Copy out the final stretch of the listing: the line that contains "Where should I" and all lines after it, exactly as they appear.

-- Source data follows --

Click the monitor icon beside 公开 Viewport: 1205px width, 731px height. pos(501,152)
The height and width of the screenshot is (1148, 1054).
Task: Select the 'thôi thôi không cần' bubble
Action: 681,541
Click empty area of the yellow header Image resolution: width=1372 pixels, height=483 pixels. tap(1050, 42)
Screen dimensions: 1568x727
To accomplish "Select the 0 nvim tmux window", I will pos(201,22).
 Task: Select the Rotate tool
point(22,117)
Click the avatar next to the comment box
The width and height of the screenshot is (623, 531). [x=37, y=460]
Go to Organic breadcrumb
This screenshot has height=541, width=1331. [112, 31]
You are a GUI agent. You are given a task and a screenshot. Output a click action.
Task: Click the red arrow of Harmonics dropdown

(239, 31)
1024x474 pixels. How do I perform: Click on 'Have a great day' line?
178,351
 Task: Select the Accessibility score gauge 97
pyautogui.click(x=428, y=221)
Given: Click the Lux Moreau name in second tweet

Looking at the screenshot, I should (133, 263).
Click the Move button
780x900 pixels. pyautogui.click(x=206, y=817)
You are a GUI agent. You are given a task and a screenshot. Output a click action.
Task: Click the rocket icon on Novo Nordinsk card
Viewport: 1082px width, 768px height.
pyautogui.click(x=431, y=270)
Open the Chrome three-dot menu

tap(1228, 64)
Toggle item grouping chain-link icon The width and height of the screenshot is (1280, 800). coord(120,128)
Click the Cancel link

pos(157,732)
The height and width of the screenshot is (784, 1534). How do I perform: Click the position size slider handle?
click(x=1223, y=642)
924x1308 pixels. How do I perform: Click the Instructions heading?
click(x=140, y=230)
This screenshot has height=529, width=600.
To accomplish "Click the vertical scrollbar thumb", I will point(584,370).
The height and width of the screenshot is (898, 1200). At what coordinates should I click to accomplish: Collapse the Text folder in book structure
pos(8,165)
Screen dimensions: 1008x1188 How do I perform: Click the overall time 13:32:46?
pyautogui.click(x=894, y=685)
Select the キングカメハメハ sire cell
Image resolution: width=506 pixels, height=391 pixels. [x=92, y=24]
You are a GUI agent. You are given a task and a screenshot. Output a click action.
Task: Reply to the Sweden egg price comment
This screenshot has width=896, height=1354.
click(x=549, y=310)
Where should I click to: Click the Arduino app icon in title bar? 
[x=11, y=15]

-- Source data concluded --

▸ Response to the task
Where should I click to: Click the Arduino app icon in title bar? 
[x=11, y=15]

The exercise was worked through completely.